WHAT YOU HAVE TO DO. Please filter the entries for the word "Switch" and copy every line that has it.
*** Opening LISTED ENTRIES ***
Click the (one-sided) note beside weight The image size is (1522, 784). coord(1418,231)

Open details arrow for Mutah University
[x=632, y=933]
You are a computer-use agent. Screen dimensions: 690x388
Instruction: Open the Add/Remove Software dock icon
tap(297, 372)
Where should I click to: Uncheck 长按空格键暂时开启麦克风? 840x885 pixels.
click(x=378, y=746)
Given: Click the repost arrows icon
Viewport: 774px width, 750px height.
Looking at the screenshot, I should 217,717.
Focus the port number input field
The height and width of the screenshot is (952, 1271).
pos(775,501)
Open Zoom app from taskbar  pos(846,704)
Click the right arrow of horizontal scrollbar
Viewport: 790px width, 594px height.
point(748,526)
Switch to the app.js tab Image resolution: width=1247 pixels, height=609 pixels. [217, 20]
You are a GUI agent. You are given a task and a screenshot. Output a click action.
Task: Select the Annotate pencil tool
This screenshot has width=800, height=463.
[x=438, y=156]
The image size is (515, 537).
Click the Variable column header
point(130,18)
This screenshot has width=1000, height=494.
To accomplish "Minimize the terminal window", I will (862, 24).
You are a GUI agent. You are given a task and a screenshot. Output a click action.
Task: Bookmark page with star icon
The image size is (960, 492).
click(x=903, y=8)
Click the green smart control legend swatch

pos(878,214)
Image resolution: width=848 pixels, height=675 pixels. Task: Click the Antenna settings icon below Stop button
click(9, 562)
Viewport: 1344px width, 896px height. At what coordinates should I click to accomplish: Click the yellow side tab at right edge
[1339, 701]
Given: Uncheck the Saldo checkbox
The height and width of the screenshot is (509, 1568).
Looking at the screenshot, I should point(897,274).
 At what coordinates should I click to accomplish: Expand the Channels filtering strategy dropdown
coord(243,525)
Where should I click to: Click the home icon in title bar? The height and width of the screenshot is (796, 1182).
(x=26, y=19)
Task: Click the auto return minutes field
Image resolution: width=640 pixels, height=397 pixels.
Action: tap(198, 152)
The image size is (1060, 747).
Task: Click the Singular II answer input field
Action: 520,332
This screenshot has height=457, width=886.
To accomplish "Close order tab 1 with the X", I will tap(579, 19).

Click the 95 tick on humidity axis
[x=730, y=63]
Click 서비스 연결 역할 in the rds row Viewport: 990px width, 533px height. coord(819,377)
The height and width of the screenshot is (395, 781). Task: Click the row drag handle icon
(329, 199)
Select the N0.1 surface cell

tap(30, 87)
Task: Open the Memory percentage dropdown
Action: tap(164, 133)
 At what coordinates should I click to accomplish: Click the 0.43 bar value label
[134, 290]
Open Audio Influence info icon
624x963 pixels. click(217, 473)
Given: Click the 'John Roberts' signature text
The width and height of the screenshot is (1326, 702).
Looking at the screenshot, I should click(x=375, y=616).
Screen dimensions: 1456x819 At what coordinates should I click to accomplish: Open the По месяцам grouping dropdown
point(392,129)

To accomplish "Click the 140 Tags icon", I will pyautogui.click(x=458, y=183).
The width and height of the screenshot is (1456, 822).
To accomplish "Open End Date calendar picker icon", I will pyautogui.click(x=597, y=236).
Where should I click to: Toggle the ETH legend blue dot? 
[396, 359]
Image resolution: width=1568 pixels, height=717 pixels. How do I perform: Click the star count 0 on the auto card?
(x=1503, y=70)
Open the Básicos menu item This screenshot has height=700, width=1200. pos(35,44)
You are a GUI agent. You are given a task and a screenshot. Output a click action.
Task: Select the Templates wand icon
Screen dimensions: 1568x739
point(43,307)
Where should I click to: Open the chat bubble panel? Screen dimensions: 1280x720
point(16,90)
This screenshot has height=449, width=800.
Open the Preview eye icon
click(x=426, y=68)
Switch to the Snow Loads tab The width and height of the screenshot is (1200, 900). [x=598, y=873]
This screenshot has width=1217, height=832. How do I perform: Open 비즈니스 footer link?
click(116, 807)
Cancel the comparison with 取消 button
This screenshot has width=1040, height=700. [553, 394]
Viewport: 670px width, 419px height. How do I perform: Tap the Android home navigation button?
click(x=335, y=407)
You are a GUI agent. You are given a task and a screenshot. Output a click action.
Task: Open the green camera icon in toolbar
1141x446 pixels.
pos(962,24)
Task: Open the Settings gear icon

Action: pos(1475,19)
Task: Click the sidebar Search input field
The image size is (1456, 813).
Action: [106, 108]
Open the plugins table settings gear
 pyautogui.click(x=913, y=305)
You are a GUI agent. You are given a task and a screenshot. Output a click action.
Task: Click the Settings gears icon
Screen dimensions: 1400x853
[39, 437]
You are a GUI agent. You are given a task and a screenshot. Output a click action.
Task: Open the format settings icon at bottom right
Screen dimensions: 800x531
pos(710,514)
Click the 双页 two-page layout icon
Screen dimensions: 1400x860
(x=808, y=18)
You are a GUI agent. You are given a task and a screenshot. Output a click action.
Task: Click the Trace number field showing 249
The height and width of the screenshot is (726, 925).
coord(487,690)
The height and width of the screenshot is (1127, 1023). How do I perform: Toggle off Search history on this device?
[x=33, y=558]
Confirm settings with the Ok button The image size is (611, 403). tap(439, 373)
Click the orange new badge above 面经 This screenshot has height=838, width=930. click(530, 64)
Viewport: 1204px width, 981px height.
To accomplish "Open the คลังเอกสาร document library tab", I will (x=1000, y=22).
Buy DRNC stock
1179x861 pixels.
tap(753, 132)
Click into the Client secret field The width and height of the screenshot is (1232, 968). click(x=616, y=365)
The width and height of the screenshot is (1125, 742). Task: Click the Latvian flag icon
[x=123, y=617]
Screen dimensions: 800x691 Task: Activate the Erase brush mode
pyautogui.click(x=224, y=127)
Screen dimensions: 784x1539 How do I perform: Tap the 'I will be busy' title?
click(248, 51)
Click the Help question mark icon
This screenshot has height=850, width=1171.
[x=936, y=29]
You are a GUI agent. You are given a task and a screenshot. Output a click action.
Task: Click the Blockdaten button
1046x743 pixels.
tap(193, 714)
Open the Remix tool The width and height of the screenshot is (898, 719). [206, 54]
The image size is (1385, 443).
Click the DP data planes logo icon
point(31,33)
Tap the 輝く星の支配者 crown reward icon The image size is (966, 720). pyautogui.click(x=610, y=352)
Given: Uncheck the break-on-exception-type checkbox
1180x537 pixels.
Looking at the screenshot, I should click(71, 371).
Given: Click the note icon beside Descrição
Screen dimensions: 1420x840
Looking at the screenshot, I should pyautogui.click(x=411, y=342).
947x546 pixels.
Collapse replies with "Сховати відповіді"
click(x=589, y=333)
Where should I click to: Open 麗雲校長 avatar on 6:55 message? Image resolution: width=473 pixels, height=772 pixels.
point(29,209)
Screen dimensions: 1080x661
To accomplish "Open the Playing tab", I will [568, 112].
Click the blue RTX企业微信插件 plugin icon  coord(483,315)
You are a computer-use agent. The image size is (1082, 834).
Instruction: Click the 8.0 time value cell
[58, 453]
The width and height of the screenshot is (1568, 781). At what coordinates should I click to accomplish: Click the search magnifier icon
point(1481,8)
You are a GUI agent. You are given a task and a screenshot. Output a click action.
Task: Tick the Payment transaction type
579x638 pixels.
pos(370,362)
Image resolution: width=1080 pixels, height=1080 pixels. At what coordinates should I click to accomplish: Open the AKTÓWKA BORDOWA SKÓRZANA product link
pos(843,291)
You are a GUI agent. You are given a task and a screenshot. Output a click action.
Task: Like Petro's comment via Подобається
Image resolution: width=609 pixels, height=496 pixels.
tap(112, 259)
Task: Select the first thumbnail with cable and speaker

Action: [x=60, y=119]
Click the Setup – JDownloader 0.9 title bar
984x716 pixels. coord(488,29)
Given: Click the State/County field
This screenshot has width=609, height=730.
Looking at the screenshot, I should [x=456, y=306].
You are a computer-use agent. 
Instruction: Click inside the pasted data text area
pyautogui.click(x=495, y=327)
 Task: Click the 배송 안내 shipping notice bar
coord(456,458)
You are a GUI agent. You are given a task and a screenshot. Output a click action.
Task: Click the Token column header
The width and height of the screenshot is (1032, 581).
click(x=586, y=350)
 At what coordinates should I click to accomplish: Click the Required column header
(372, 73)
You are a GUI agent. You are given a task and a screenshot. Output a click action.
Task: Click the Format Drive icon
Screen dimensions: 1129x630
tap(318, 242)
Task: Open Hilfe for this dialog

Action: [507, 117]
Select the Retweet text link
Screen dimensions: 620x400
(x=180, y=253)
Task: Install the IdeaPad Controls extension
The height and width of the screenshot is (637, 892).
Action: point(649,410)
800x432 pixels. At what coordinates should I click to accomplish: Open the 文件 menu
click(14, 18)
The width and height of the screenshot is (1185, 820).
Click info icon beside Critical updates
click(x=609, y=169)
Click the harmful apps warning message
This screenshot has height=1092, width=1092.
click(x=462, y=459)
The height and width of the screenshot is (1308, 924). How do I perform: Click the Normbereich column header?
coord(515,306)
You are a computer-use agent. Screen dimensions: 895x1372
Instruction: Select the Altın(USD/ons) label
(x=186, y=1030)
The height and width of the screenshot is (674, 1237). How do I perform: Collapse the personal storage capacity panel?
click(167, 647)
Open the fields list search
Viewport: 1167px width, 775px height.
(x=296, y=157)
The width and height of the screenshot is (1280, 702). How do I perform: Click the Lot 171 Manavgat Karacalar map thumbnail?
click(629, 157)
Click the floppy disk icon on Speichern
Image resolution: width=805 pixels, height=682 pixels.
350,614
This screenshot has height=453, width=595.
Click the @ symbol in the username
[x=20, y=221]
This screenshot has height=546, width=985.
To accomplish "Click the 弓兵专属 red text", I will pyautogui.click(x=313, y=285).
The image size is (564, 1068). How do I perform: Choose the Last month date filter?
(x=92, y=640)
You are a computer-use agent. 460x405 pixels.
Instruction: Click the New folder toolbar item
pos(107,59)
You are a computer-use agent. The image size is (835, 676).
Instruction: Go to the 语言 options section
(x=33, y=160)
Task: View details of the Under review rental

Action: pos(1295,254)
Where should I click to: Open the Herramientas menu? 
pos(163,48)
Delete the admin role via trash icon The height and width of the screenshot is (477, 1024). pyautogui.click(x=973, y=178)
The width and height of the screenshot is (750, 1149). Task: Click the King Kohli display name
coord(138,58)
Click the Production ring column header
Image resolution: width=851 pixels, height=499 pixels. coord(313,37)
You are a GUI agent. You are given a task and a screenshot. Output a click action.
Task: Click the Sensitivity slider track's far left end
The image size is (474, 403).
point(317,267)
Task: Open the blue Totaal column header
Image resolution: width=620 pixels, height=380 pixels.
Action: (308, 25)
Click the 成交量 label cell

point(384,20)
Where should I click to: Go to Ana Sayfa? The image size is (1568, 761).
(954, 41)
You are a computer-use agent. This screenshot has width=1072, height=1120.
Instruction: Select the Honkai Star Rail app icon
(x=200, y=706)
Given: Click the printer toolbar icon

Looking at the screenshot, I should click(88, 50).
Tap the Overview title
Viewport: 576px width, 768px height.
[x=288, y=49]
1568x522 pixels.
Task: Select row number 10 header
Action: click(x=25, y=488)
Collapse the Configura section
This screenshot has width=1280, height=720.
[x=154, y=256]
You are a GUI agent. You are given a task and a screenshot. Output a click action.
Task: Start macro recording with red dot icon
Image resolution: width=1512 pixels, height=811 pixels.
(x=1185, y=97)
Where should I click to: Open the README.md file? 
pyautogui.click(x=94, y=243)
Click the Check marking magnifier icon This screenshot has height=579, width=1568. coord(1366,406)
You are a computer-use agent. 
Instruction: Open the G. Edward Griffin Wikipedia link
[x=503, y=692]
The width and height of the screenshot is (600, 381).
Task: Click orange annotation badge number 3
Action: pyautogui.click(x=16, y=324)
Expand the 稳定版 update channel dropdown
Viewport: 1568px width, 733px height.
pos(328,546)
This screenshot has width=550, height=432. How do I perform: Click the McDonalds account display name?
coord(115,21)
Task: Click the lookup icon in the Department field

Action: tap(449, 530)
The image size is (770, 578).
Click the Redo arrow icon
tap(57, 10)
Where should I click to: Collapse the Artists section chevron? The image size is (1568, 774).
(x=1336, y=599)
*** Closing LISTED ENTRIES ***
REPLY TO THE EXERCISE.
Switch to the app.js tab Image resolution: width=1247 pixels, height=609 pixels. [217, 20]
Switch to the Snow Loads tab The width and height of the screenshot is (1200, 900). [x=598, y=873]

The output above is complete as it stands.